◆ Work order:
Copy out every line of the records where the string "agent" occurs.

◆ Material provided:
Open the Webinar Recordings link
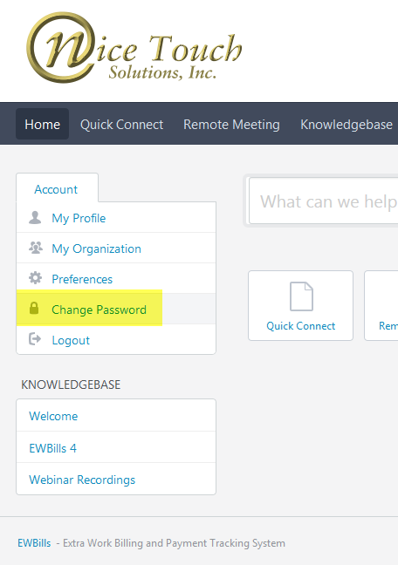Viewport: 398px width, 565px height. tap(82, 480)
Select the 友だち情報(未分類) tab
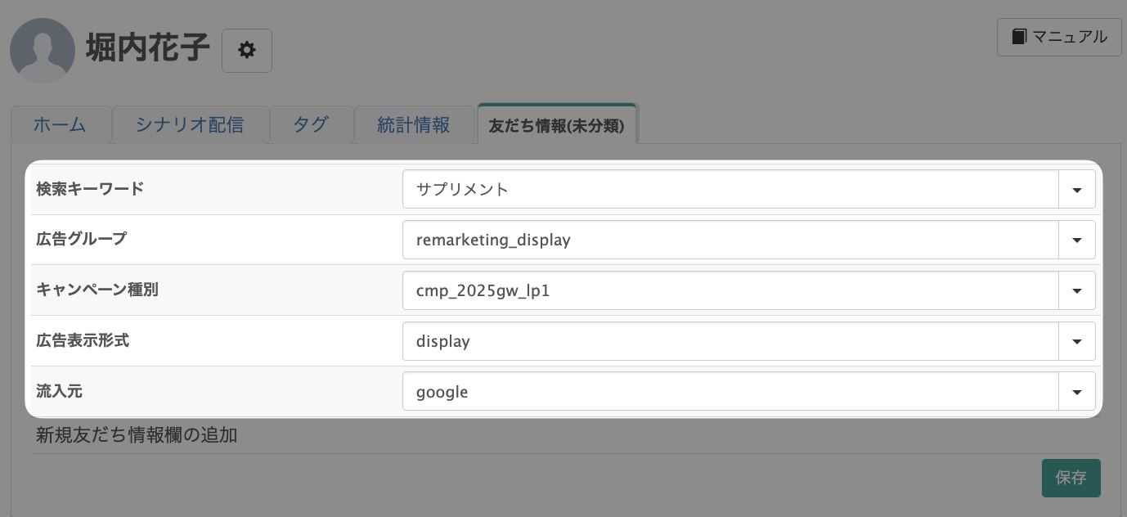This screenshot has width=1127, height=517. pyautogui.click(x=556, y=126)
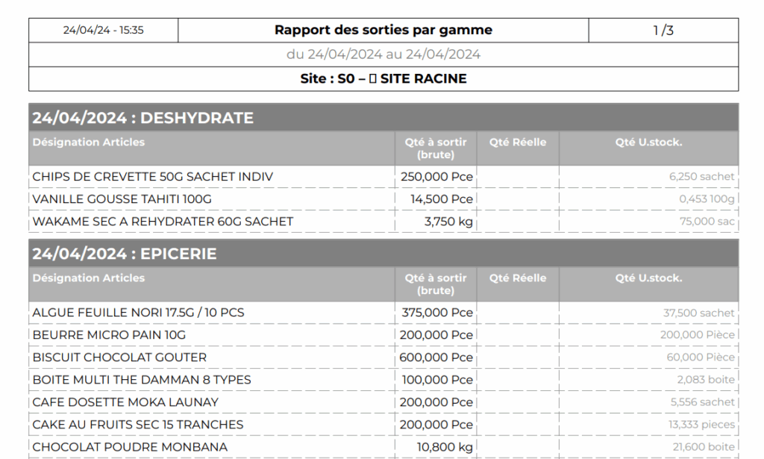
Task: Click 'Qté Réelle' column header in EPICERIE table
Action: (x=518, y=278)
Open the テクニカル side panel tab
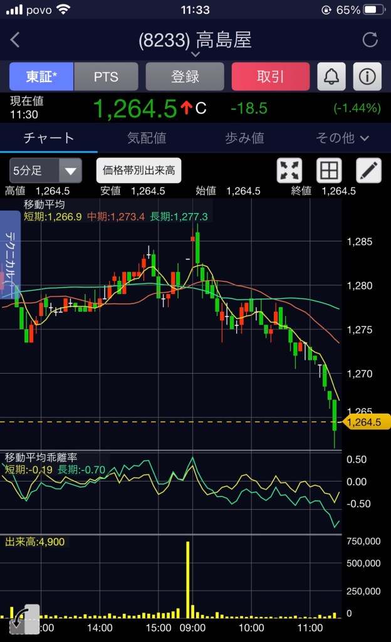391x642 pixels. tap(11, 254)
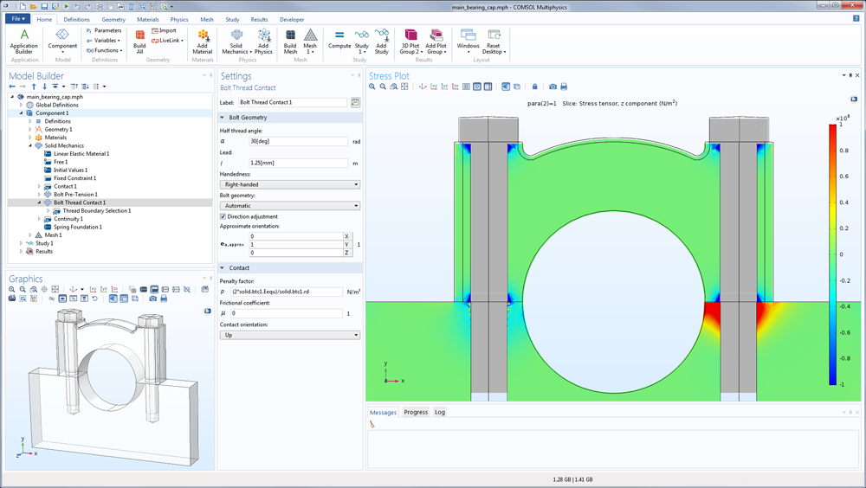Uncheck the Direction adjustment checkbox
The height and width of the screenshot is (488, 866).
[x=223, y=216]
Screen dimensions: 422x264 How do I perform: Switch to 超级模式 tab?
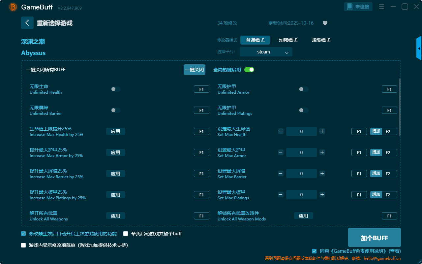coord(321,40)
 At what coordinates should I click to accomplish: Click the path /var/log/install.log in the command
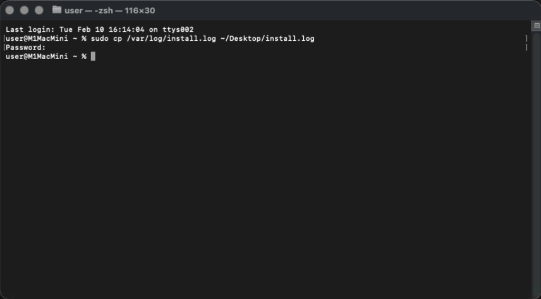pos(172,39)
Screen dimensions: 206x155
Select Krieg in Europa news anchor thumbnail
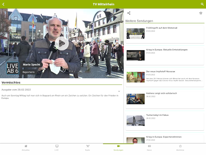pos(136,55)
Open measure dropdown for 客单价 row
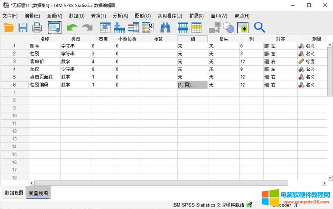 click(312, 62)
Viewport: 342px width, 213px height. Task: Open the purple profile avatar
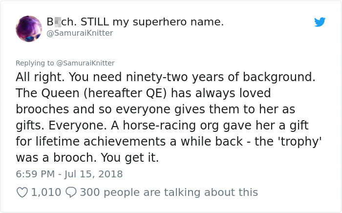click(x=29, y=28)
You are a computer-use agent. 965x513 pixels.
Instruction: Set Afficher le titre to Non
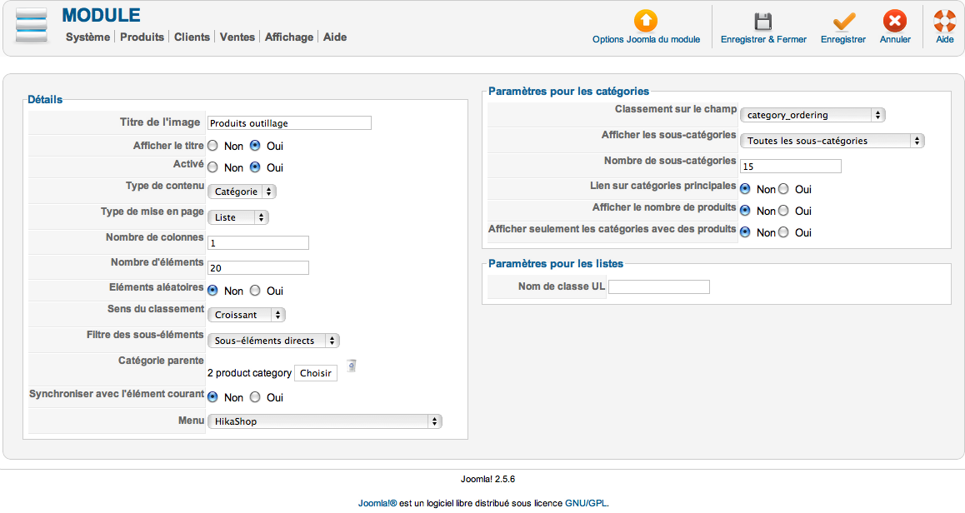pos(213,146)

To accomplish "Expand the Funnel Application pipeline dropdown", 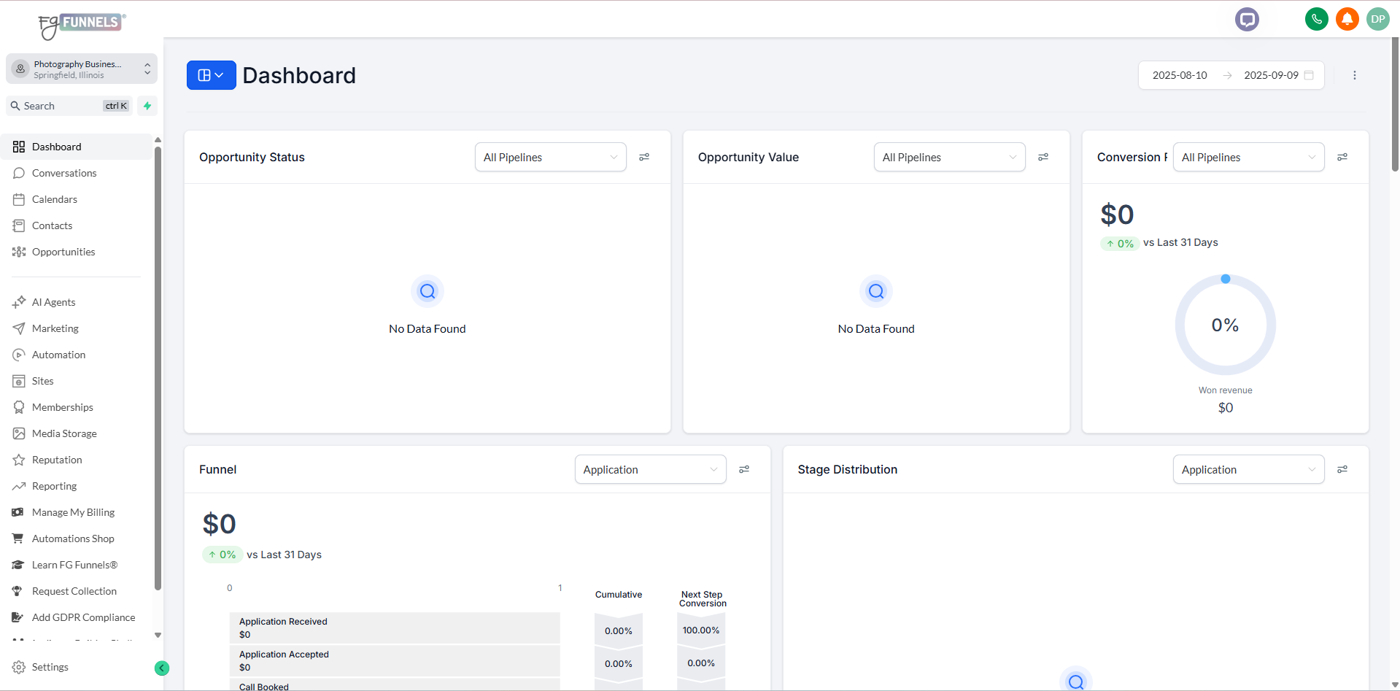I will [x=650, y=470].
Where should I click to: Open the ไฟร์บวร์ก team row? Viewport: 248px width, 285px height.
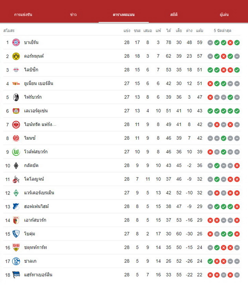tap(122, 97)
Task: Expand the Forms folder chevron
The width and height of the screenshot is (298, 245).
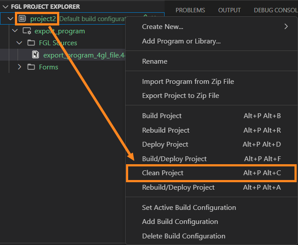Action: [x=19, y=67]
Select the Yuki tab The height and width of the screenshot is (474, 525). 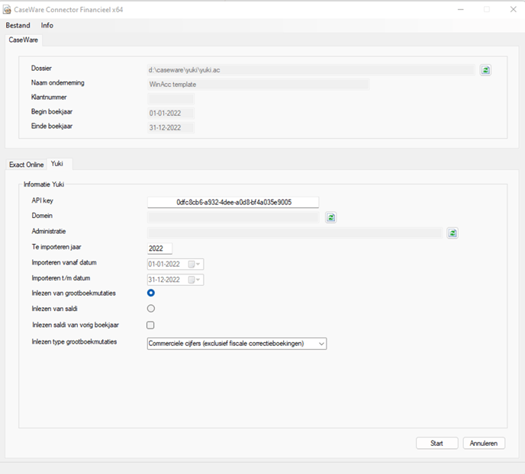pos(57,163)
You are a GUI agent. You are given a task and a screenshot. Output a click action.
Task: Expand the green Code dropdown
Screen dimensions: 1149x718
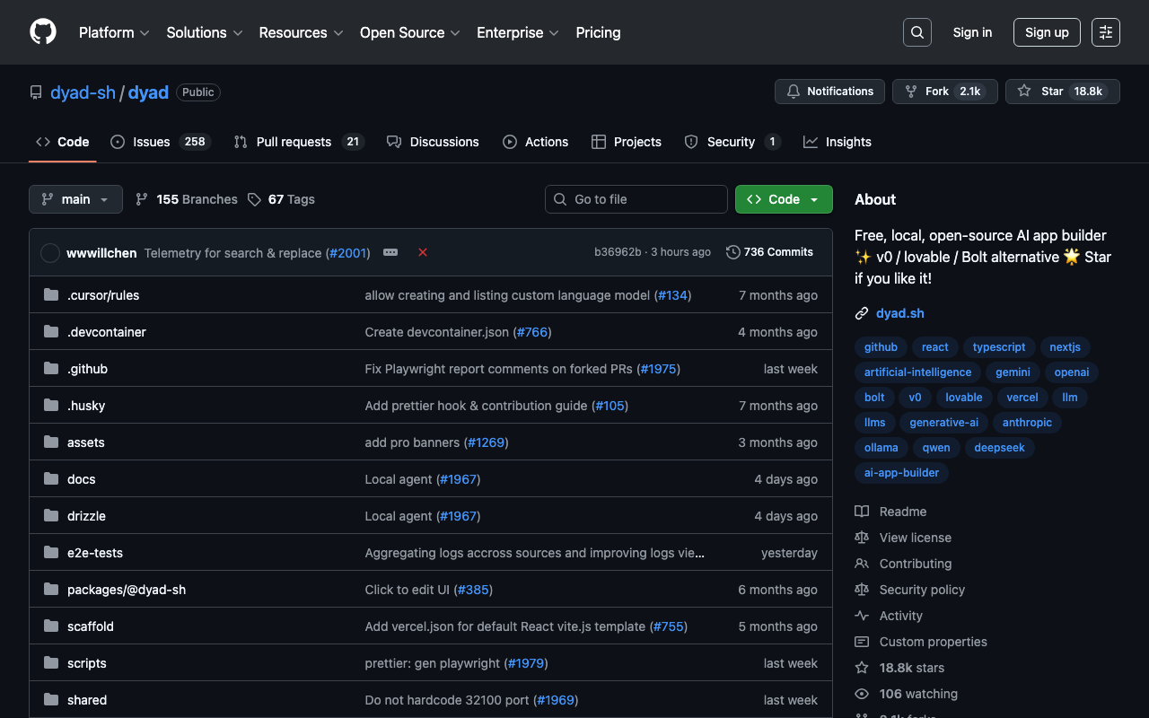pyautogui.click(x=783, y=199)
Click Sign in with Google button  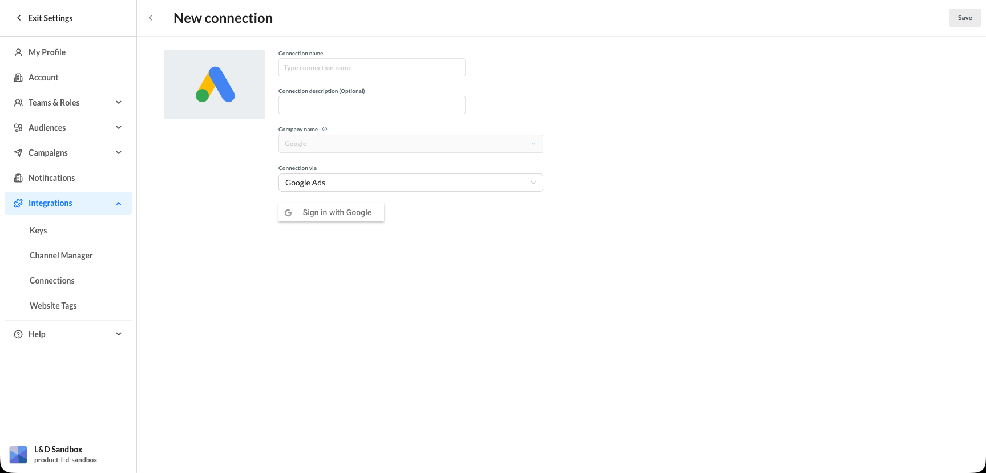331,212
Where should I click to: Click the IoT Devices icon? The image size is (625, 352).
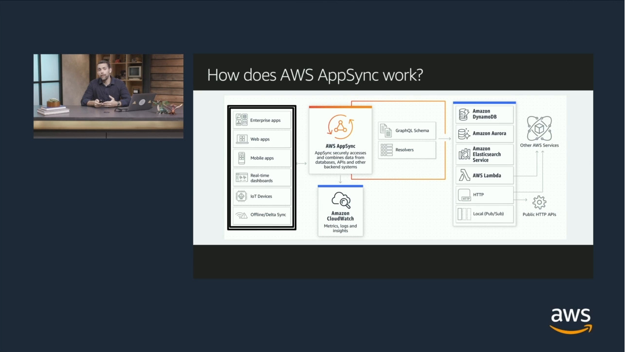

◆ Task solution:
You are a computer-use agent. 965x513 pixels.
You are a GUI agent. You are given a task and a screenshot. Output a click action.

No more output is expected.